KATHY WAS OUT WHEN I GOT HOME.
I opened her laptop and tried to access her email—but with no luck. She was logged out.
I had to accept that she might never repeat her mistake. Would I keep checking ad nauseam, give in to obsession, driving myself mad? I had enough self-awareness to appreciate the cliché I had become—the jealous husband—and the irony that Kathy was currently rehearsing Desdemona in Othello hadn’t escaped me.
I should have forwarded the emails to myself that first night, as soon as I’d read them. Then I’d have some actual physical evidence. That was my mistake. As it was, I had begun questioning what I had seen. Was my recollection to be trusted? I’d been stoned out of my mind, after all—had I misunderstood what I had read? I found myself concocting outlandish theories to prove Kathy’s innocence. Maybe it was just an acting exercise—she was writing in character, in preparation for Othello. She had spent six weeks speaking in an American accent when preparing for All My Sons. It was possible something similar was going on here.

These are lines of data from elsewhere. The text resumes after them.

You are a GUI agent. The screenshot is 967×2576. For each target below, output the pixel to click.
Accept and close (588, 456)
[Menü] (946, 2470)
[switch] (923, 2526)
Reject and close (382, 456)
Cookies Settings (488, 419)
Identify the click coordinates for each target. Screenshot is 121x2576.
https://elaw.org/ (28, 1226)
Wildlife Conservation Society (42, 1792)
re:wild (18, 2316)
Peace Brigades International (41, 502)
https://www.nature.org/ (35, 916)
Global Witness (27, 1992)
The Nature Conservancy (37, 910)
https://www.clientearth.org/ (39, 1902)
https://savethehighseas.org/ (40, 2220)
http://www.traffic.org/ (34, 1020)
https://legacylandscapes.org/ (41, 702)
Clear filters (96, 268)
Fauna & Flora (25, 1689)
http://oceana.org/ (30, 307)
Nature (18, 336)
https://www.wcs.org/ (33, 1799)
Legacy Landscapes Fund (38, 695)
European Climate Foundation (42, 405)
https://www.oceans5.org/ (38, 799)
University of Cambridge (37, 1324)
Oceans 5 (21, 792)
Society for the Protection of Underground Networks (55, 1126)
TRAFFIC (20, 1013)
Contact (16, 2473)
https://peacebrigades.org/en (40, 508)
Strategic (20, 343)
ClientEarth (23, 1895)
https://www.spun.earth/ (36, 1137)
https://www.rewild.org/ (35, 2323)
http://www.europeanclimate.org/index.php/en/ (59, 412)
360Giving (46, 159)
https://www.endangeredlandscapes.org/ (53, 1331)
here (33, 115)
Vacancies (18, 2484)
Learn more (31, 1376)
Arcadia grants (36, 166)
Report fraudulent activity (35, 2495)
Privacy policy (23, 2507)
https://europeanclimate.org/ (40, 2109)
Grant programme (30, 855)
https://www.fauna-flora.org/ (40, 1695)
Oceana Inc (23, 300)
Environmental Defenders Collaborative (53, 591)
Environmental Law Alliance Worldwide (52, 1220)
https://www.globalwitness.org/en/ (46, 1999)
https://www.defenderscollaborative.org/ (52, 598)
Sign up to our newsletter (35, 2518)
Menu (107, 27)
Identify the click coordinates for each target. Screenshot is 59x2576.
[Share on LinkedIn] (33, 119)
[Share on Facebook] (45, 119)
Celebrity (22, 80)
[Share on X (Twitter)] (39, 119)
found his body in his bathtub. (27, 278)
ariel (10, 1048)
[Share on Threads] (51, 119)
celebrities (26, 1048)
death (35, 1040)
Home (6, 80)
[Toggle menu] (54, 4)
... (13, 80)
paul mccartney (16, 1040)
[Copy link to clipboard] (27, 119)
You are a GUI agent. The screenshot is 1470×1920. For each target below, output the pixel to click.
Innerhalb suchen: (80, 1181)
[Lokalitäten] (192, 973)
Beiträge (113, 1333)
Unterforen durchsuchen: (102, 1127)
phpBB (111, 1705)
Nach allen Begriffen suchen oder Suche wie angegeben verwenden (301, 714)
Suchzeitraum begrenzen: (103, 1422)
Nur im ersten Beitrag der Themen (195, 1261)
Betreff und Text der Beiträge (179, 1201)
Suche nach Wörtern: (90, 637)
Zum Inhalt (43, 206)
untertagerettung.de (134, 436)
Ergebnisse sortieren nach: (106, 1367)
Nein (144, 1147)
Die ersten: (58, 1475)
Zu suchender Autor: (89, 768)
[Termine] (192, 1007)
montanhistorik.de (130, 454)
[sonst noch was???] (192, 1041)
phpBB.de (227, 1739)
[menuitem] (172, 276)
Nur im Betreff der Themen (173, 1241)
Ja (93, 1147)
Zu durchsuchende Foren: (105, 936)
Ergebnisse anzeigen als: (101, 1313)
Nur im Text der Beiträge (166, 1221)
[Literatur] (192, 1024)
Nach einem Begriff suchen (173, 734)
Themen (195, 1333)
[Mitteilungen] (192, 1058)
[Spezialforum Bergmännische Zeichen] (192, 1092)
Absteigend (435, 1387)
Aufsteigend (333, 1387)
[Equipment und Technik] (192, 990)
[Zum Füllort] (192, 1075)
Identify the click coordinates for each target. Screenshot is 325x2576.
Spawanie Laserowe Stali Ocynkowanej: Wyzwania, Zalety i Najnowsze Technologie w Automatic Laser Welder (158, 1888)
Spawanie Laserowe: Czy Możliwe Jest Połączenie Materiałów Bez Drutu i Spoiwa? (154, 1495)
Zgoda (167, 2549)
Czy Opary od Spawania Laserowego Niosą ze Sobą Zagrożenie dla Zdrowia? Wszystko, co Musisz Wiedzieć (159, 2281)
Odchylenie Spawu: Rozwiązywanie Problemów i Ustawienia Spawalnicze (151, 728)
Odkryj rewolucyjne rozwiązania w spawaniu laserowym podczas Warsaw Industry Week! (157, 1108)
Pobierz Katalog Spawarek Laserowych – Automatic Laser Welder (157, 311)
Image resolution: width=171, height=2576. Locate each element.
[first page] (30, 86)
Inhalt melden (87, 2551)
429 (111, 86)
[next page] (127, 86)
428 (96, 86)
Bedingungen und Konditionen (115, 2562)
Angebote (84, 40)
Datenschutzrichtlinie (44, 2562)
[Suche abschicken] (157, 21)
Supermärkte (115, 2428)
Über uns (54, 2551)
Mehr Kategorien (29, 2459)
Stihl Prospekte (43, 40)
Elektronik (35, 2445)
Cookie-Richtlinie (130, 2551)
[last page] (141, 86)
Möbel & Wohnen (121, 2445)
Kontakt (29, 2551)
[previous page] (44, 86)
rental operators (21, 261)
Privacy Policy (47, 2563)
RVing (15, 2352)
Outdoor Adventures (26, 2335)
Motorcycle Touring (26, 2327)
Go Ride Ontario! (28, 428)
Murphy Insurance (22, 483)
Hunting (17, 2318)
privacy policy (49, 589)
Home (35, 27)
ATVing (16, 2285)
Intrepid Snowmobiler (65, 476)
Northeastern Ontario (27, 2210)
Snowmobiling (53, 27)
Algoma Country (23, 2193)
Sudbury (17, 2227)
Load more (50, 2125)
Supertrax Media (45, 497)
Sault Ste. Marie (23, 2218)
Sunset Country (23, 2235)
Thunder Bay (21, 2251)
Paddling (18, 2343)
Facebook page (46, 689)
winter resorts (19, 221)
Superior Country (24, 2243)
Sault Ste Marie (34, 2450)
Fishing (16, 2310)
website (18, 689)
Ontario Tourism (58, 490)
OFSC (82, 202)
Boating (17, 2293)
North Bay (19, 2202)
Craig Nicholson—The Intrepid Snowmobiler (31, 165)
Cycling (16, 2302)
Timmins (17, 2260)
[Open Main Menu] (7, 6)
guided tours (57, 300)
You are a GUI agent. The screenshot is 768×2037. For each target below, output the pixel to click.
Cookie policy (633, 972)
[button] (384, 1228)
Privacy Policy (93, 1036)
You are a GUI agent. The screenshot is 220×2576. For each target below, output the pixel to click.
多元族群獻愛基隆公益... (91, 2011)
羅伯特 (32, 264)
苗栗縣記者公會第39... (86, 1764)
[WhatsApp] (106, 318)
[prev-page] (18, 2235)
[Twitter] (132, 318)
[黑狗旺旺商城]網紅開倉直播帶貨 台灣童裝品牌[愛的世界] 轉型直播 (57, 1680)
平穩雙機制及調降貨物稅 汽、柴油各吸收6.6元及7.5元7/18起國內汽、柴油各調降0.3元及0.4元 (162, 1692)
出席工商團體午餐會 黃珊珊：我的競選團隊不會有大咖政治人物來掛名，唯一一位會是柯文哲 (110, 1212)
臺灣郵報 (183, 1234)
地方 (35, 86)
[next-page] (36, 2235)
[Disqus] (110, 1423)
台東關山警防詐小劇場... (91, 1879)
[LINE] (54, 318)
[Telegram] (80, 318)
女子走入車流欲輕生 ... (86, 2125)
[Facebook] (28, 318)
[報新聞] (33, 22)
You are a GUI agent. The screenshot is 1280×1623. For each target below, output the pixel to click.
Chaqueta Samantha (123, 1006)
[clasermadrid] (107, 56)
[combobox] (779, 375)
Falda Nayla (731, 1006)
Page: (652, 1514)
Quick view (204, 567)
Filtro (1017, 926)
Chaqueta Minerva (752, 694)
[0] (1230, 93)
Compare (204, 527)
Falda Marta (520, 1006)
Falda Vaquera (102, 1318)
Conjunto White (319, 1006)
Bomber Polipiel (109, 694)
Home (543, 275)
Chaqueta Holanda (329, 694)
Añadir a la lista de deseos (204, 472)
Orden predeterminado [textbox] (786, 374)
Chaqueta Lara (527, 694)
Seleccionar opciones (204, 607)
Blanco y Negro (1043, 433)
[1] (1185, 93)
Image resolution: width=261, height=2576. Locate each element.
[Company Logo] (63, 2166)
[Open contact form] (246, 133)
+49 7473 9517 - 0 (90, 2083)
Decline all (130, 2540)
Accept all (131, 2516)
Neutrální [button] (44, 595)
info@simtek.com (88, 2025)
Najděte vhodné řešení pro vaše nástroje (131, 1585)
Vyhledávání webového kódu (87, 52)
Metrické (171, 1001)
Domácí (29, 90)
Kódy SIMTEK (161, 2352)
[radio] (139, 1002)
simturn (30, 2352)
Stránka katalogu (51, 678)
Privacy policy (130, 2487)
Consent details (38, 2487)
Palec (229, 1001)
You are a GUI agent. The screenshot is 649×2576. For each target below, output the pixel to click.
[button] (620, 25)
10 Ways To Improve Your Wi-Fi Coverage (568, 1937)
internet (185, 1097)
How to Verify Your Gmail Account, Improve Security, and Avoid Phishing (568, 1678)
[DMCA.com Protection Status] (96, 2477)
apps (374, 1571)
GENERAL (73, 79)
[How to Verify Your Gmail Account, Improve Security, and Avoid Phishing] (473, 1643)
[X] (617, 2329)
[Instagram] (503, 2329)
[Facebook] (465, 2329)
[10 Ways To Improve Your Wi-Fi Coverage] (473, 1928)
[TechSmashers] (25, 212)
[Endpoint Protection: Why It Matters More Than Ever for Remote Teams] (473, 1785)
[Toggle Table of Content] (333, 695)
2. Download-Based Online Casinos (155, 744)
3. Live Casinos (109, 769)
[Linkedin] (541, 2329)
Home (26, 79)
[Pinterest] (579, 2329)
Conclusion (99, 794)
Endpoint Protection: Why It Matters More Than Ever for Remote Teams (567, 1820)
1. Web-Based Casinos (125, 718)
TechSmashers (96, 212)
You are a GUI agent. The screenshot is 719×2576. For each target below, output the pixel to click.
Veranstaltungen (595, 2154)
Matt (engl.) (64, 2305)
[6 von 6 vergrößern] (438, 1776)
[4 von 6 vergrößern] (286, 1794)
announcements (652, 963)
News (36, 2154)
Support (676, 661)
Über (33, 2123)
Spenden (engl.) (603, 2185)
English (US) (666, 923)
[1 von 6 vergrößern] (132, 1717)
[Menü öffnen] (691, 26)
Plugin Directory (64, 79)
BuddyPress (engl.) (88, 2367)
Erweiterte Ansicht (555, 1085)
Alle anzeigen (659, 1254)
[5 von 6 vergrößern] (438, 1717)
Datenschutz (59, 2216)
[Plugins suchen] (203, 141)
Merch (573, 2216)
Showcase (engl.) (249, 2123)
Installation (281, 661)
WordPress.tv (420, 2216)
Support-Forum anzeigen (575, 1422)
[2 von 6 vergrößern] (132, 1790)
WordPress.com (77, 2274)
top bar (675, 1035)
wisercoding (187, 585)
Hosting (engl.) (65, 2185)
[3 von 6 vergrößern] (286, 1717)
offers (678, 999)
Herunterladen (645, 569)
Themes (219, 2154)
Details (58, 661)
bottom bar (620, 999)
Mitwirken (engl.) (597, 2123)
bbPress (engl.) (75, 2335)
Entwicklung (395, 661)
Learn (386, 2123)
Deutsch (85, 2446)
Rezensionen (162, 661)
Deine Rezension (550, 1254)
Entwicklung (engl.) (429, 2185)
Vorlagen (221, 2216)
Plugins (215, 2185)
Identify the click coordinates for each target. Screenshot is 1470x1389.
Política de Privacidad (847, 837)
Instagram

Except the emails were signed by Kathy—not Desdemona.
If only I had imagined it all, then I could forget it, the way you forget a dream—I could wake up and it would fade away. Instead I was trapped in this endless nightmare of mistrust, suspicion, paranoia. Although on the surface, little had changed. We still went for a walk together on Sunday. We looked like every other couple strolling in the park. Perhaps our silences were longer than usual, but they seemed comfortable enough. Under the silence, however, a fevered one-sided conversation was taking place in my mind. I rehearsed a million questions. Why did she do it? How could she? Why say she loved me and marry me, fuck me, and share my bed—then lie to my face, and keep lying, year after year? How long had it been going on? Did she love this man? Was she going to leave me for him?
I looked through her phone a couple of times when she was in the shower, searching for text messages, but found nothing. If she’d received any incriminating texts, she had deleted them. She wasn’t stupid, apparently, just occasionally careless.
It was possible I’d never know the truth. I might never find out.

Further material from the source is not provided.